• **Texte fourni**

——

Quand le rideau métallique se lève, Johnny, un vietnamien chauve et barbu, nous accueille d’un bâillement profond. Mais au Vietnam on ne laisse jamais un client sur le pas d’une porte, soyez en sûrs…
À peine arrivés qu’un autre couple de Français entre dans la boutique. Nous prendrons un café et un bol de riz-poisson séché ensemble avant de quitter la ville. En attendant, nous laissons nos gros sacs pour ne garder que le minimum et enfourchons notre semi-auto.
Nous entrons dans la zone géographique protégée par l’UNESCO et entamons l’ascension dans les hauteurs verdoyantes. Très vite, nous apercevons les premières rizières et cultures en terrasse. La plupart d’entre elles viennent d’être plantées et sont vert-clair. Quelques-unes encore boueuses sont en passe de l’être ; on y aperçoit des paysans en train de planter le riz ou de labourer avec leurs buffles.
Les paysages prennent de l’ampleur à mesure que nous montons et les rizières s’étalent le long des pentes.
Quelques attractions ponctuent notre route, telles les « Rocky Mountains Gods », série de petits rochers en pointe, ou le « Quản Bạ Heaven Gate », col offrant un panorama sur la vallée. En redescendant de l’autre côté, un point de vue permet d’admirer les fameux Núi Đôi (Fairy Bosom – seins de fée), deux seins de verdure qui pointent au milieu des rizières.

——

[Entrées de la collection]
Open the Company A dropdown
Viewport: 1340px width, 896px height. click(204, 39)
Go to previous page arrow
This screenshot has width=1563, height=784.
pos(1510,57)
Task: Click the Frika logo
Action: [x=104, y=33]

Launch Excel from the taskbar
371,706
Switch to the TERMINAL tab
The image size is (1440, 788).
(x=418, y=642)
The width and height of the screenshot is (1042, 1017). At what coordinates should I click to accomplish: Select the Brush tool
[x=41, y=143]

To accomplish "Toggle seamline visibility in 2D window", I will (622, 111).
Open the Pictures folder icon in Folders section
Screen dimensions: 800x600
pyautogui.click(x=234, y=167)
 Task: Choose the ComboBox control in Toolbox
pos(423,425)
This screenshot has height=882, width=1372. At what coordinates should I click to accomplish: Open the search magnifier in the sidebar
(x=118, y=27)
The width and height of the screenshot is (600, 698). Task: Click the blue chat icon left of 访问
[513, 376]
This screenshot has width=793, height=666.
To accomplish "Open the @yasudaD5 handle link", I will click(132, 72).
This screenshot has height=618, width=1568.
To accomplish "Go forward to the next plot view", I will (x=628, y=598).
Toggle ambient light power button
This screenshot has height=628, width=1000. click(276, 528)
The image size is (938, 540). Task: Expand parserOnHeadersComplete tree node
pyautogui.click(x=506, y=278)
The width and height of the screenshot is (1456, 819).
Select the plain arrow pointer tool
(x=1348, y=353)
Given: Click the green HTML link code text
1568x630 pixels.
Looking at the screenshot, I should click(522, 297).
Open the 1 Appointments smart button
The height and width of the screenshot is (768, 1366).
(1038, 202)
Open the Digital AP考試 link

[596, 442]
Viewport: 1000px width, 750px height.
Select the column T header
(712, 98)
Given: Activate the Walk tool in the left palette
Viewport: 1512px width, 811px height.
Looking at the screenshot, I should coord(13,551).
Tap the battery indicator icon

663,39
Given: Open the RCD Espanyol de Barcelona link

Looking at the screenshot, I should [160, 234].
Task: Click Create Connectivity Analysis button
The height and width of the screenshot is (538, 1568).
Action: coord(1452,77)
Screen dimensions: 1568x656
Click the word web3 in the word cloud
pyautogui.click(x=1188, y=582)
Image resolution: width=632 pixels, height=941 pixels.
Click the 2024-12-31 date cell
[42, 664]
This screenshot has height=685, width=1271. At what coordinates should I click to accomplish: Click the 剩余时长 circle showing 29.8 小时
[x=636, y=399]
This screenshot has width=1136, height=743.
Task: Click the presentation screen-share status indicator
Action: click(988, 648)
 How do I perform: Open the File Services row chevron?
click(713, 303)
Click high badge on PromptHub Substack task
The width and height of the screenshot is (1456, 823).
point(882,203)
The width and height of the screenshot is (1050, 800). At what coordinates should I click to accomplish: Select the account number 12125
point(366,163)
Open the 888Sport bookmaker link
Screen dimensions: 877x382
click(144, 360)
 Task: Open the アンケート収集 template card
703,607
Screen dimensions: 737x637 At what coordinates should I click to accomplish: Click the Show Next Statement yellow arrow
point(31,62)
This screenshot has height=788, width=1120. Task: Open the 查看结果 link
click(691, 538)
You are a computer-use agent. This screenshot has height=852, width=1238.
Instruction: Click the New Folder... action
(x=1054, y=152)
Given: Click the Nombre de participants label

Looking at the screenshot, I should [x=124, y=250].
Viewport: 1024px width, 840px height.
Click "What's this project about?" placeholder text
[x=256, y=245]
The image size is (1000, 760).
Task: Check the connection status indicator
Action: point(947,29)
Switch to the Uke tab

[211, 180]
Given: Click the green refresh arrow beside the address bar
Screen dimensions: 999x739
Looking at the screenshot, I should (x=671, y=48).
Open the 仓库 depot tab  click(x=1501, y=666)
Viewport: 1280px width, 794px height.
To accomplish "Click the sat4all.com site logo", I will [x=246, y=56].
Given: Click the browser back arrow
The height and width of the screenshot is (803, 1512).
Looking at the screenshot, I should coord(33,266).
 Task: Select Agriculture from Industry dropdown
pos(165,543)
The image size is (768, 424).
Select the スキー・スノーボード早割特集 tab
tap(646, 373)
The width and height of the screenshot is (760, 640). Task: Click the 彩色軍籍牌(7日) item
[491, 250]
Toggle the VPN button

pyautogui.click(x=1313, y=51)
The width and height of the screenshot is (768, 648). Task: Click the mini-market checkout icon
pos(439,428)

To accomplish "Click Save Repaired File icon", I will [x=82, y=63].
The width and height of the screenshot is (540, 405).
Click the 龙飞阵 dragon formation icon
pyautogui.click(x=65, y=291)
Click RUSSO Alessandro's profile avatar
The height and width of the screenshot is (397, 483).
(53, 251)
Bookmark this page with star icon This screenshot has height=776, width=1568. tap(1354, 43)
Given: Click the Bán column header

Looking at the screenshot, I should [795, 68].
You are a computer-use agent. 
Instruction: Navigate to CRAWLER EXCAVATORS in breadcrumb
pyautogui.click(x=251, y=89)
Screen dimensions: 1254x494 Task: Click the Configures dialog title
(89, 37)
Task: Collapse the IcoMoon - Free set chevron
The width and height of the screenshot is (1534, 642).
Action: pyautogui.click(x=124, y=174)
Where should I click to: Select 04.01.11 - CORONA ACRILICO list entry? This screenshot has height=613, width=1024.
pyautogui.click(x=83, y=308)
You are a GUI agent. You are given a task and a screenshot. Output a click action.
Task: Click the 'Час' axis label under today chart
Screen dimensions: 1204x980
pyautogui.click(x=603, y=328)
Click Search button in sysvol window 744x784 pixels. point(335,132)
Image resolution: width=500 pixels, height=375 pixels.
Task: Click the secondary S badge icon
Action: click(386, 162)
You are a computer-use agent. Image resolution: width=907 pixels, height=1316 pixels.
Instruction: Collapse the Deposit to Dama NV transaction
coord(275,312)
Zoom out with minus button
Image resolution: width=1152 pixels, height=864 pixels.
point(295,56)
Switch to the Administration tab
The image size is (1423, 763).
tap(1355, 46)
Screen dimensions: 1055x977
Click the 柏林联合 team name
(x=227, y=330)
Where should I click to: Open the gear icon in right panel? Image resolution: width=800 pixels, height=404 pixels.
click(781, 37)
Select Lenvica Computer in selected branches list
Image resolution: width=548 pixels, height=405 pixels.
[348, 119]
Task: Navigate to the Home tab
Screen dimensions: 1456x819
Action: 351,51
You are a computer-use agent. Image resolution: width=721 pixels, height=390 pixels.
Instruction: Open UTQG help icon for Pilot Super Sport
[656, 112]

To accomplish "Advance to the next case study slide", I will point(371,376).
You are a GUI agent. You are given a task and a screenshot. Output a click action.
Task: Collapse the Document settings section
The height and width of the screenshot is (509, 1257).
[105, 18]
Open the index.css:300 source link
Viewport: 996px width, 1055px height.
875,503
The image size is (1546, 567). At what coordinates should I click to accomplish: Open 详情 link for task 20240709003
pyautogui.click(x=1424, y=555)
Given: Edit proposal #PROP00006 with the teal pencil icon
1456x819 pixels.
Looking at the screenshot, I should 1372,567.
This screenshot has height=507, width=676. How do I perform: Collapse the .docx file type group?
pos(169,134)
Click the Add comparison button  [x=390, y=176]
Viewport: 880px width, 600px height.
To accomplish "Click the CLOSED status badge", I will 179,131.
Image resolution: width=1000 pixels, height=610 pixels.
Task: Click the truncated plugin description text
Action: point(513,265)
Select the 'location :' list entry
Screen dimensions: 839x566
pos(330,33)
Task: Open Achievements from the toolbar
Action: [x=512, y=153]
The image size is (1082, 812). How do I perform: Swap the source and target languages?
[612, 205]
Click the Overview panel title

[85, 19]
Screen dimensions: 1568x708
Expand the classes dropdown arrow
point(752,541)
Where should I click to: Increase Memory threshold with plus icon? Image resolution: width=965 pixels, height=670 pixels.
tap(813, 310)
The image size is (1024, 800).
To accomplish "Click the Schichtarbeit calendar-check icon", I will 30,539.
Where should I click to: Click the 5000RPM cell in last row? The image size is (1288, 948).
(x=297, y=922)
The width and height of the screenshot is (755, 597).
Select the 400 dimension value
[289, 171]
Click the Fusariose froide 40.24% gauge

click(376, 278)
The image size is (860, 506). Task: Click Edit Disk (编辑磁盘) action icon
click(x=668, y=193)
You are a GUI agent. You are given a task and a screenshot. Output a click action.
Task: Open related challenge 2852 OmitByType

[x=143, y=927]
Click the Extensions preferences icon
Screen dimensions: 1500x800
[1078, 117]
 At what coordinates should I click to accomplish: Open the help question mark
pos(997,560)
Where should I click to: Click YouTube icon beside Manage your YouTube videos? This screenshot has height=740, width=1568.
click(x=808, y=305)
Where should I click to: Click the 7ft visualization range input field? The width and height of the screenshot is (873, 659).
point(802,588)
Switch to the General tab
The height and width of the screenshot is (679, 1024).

——

• **Consignes**
a - Reproduisez fidèlement le passage du récit de voyage au Vietnam qui va de « Quand le rideau » à « avec leurs buffles. ».
b - D'après le récit de voyage au Vietnam, pourquoi la plupart des rizières aperçues au début de l'ascension sont-elles vert clair ?
c - Prolongez le récit de voyage au Vietnam au-delà de sa dernière phrase.
Les entrées ne présentent aucun lien avec le récit de voyage au Vietnam.

• **Corrigé**
a -
Quand le rideau métallique se lève, Johnny, un vietnamien chauve et barbu, nous accueille d’un bâillement profond. Mais au Vietnam on ne laisse jamais un client sur le pas d’une porte, soyez en sûrs…
À peine arrivés qu’un autre couple de Français entre dans la boutique. Nous prendrons un café et un bol de riz-poisson séché ensemble avant de quitter la ville. En attendant, nous laissons nos gros sacs pour ne garder que le minimum et enfourchons notre semi-auto.
Nous entrons dans la zone géographique protégée par l’UNESCO et entamons l’ascension dans les hauteurs verdoyantes. Très vite, nous apercevons les premières rizières et cultures en terrasse. La plupart d’entre elles viennent d’être plantées et sont vert-clair. Quelques-unes encore boueuses sont en passe de l’être ; on y aperçoit des paysans en train de planter le riz ou de labourer avec leurs buffles.

b - La plupart des rizières sont vert clair parce qu'elles viennent d'être plantées. Quelques-unes, encore boueuses, sont en passe de l'être.

c -
QUẢN BẠ – YEN MINH
Des panneaux indiquent les villages ethniques : Hmong, Cai, Tay, Lô lo… Comme nous avons du temps, nous en profitons pour faire un crochet par le village Hmong de la commune de Lùng Tám afin de visiter une coopérative de tisserands de lin. Une activité traditionnelle remise au goût du jour il y a quelques années afin de sortir le village de la pauvreté – dans la région, les gens vivent essentiellement du maïs. Un succès : la coopérative emploie plus d’une centaine de villageois et exporte à présent ses produits dans plusieurs pays occidentaux.
Il semblerait qu’ils fêtent quelque chose…
Mais nous trouvons porte close. En continuant dans le village, trois femmes habillées de couleurs vives nous saluent d’un large sourire. Puis nous passons un groupe de personnes et remarquons des décorations traditionnelles. Les femmes sont de toute beauté avec leurs habits aux couleurs éclatantes et aux motifs dépareillés. Elles ont les traits fins et la peau hâlée. Les hommes portent un ensemble noir à col Mao. À la sortie du village, un champ, des gens, d’immenses gamelles sur un feu de bois et sur le bord de la route, un cochon dont il ne reste que la tête. Il semblerait qu’ils fêtent quelque chose…
Nous revenons un peu en arrière.
Je veux prendre ces femmes en photo ; leur beauté est éblouissante. Je demande leur permission mais l’une d’elles me répond ‘non’ pour les autres. Je n’insiste pas mais lui dis que je les trouve très belles. « Wedding ? », lancé-je. Il y a vraiment un air de fête. Elle s’approche. Nous n’avons pas de langue en commun mais certains gestes sont universels : il s’agit d’un enterrement. Je change d’expression et m’excuse, tandis que les femmes rient de notre incompréhension. La mort ne semble pas être si triste, juste respectueuse.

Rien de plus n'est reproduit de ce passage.